Mysteriouser and Mysteriouser
So now I was concerned. Geez, these might just be really good, after all. The only way to find out for sure was to shoot it.
I had opted for the basic black version. Guns have gotten to where they are kind of like the original Model T cars-any color you want as long as it's black. Except that's not entirely true here. You can have a nifty cammo color, chrome (yes, I said chrome-you had to be there to appreciate it), and a bunch of other combinations. Still, I think most buyers would elect the black, as difficult as the decision may be with that chrome version winking at you.
Left side: The safety, mag release and bolt release are handy and easy to find. The finger groove grip can be managed nicely with one hand.
Out of the box, the fit and finish showed it was, well, fit and finished. The stock is a two-piece plastic affair that is screwed together and with all the curves and cool-looking doo-dads it sorta' looks like a Buck Rogers ray gun. The barrel is 16.5 inches long and the overall length is 31.5 inches. The stock is sort of pebbly-grained and it manages to stay in the hands nicely. Our Hi-Point carbine had a sling and mounts, several magazines, a laser, compensator, and a Weaver mount that screws right on, replacing the rear sight.
The mag release is where it belongs on the left side and there is a simple safety lever there too. The bolt locks open via what looks like a bolt you can buy at the hardware store, but it functions well and is easy to use. I did notice the magazine did not fall free of it's own accord, which means, actually, that you won't lose a mag unless you really want to. Tactical reloads would probably be the norm when using this rifle, so no foul here. The bolt did not lock back after the last shot.

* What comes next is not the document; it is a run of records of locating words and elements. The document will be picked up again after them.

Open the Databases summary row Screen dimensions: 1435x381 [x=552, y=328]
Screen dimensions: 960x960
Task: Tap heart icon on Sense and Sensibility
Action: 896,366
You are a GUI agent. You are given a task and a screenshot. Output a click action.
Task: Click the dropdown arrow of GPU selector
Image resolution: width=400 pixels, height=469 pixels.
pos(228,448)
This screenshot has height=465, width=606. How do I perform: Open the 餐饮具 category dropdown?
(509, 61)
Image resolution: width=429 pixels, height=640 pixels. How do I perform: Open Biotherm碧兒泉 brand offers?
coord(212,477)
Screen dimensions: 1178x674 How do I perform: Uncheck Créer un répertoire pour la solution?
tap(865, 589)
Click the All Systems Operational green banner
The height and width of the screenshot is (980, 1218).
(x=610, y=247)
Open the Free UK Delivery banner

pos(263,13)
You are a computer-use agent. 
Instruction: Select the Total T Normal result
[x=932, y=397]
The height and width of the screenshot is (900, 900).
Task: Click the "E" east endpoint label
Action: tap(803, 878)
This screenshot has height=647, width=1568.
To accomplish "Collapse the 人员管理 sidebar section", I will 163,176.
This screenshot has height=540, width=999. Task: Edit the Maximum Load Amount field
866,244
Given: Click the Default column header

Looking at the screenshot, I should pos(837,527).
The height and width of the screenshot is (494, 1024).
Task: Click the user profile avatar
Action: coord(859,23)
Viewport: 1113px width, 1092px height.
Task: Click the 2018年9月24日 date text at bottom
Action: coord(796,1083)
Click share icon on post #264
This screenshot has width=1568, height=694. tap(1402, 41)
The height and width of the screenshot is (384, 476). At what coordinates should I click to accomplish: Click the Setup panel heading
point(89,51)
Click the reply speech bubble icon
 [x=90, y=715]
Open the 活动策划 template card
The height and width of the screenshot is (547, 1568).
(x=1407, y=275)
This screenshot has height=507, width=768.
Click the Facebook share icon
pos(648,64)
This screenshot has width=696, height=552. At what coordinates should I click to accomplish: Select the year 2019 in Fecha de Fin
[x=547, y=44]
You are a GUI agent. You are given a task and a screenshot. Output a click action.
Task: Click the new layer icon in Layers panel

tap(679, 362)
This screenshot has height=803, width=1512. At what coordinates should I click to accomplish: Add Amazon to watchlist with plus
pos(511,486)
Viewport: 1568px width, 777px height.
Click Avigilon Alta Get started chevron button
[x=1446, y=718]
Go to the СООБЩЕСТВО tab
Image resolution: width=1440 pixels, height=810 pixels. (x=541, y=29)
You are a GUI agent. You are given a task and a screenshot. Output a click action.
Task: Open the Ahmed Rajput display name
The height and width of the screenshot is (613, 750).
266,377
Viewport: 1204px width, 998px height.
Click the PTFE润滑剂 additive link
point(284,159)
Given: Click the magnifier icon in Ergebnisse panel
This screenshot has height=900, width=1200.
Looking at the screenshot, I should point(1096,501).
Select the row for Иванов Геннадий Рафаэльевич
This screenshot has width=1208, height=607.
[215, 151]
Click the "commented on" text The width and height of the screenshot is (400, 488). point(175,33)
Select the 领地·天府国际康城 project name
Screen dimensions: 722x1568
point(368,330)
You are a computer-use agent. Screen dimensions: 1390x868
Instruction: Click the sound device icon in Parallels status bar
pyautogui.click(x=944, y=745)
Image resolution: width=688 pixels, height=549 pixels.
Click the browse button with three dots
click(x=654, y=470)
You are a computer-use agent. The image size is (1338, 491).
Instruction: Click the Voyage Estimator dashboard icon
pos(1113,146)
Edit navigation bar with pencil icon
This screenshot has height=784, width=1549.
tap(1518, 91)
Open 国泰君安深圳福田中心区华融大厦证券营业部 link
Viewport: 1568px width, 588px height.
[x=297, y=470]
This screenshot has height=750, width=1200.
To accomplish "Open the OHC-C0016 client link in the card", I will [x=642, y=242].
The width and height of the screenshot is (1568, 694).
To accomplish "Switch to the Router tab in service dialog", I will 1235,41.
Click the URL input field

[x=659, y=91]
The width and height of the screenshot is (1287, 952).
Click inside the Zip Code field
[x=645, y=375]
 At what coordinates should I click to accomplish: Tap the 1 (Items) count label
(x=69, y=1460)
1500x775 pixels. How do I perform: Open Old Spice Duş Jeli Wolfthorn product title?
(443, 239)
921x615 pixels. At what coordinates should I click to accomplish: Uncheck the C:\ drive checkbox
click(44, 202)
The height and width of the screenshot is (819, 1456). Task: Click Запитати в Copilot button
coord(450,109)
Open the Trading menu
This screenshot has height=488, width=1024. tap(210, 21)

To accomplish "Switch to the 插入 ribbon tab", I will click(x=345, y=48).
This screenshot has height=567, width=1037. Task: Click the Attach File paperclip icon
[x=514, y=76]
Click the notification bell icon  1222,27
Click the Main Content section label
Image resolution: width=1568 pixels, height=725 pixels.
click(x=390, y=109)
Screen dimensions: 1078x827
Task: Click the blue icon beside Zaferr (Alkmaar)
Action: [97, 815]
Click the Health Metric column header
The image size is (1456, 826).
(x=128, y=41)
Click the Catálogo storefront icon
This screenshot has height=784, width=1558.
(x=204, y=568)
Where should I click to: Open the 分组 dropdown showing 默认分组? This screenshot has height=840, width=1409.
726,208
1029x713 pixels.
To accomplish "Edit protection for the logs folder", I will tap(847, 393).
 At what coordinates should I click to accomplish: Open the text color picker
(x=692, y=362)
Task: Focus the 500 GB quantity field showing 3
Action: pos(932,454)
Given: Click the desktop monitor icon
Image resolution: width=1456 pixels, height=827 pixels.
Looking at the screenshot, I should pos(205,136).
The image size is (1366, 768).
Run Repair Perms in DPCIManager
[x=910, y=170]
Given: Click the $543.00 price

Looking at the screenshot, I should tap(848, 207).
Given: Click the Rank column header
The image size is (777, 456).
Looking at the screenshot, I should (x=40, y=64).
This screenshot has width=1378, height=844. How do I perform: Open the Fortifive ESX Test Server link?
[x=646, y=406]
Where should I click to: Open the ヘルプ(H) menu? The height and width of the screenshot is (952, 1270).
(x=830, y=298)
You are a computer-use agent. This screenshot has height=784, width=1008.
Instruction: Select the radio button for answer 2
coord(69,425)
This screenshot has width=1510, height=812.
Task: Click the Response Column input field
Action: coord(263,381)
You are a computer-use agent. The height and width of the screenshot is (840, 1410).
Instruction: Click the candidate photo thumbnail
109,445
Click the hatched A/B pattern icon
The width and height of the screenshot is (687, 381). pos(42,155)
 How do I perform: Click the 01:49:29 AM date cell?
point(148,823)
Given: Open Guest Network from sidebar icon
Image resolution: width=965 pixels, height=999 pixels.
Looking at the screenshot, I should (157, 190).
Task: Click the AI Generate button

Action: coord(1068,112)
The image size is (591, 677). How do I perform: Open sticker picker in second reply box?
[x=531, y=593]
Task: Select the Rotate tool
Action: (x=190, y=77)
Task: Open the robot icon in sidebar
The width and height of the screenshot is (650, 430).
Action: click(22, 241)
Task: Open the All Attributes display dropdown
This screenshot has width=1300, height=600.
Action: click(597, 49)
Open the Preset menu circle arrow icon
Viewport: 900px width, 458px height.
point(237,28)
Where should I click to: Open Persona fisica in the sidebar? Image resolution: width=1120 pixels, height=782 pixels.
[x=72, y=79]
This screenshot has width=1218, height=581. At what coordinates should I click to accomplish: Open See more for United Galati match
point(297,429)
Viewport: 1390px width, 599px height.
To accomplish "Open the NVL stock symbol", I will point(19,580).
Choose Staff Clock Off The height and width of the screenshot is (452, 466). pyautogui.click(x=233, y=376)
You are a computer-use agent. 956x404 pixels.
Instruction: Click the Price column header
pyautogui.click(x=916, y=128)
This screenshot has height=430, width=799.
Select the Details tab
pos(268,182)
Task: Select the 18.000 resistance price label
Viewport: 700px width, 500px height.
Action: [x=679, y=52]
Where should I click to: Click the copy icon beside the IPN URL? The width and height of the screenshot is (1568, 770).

Sights are robust and consist of a well protected post up front and a very good aperture rear. The rear is fully adjustable for windage and elevation and has very clear index marks visible to make the job easier, and repeatable if necessary.
Right side: The ejection port is big and, as can be seen here, the rear sight assembly is well protected.
Our version came with the optional Beam Shot laser, which mounts onto the rail on the bottom of the comp. That same rail would lend itself to a light mount, too.
There is a finned cover over the barrel, which is probably mostly there to help make the package look cool, and it actually does. The parts that should be steel are, and the bits that don't matter seem to be castings or stampings or plastic.
There is also a supplied double mag pouch, which slips onto the butt and holds, uh, two magazines. So with one in the gun, that would be three and with 10 rounds in each mag, that would be 30. Not bad. The mags look like they are proprietary to the Hi-Point.